— What is being asked —
Apart from any images, the entries are to be output exactly.

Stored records
************

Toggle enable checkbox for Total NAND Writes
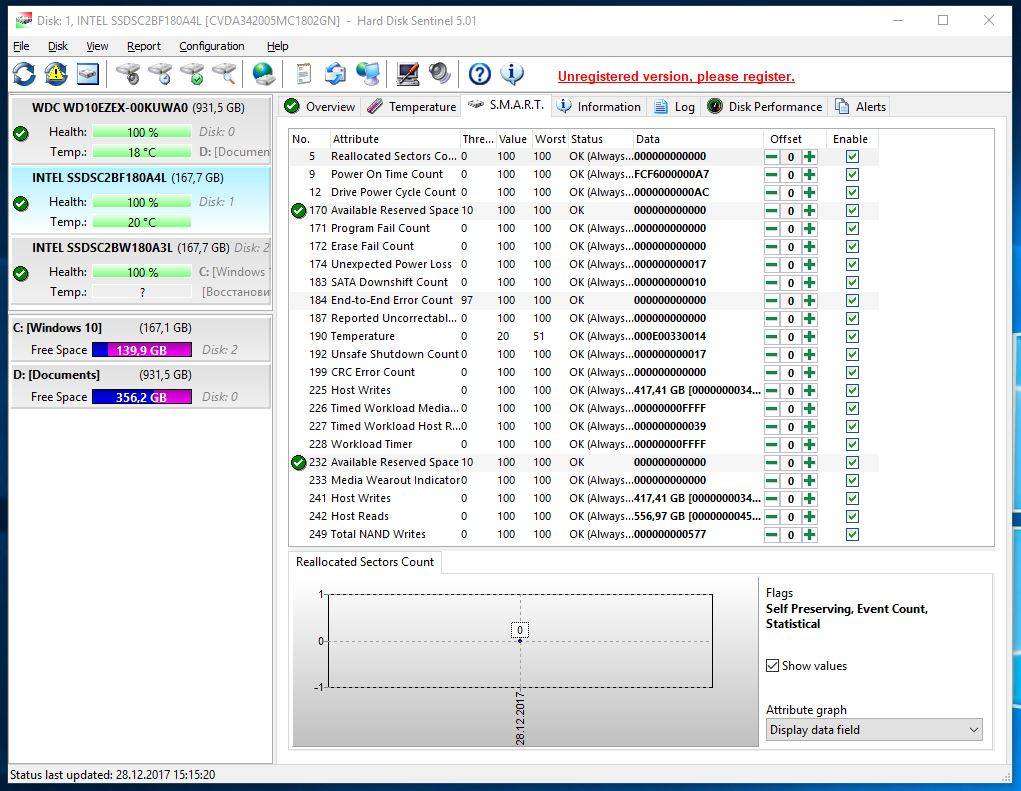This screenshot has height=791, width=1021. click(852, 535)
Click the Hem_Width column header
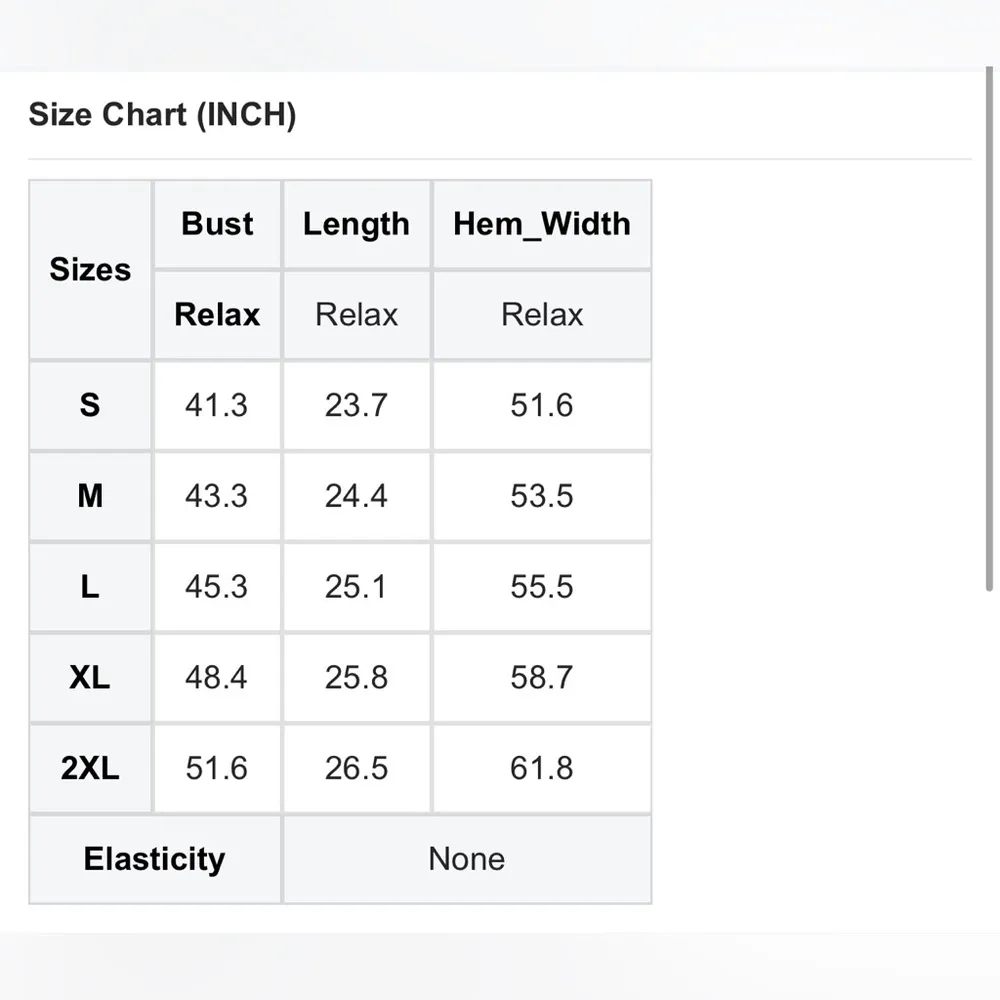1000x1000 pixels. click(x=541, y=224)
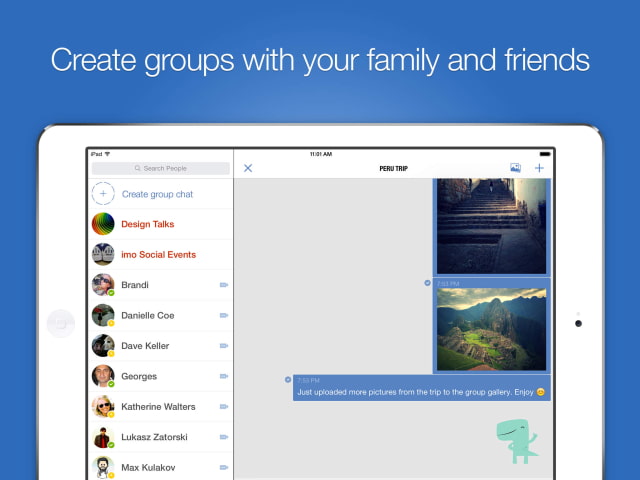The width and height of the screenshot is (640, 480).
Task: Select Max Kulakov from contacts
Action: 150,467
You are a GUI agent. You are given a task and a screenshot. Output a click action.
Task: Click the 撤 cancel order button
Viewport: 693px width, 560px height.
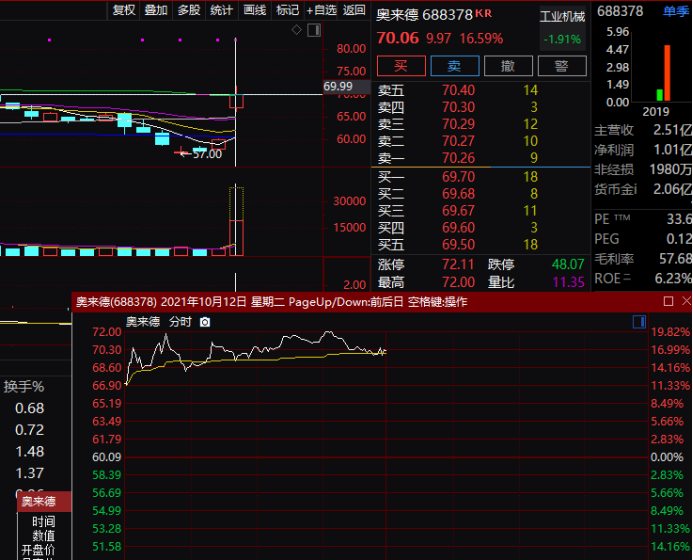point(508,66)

************

— Output below —
Toggle enable checkbox for Total NAND Writes
This screenshot has height=791, width=1021. click(852, 535)
Click the Hem_Width column header
1000x1000 pixels. click(x=541, y=224)
The width and height of the screenshot is (640, 480).
Task: Select Max Kulakov from contacts
Action: 150,467
You are a GUI agent. You are given a task and a screenshot. Output a click action.
Task: Click the 撤 cancel order button
Viewport: 693px width, 560px height.
point(508,66)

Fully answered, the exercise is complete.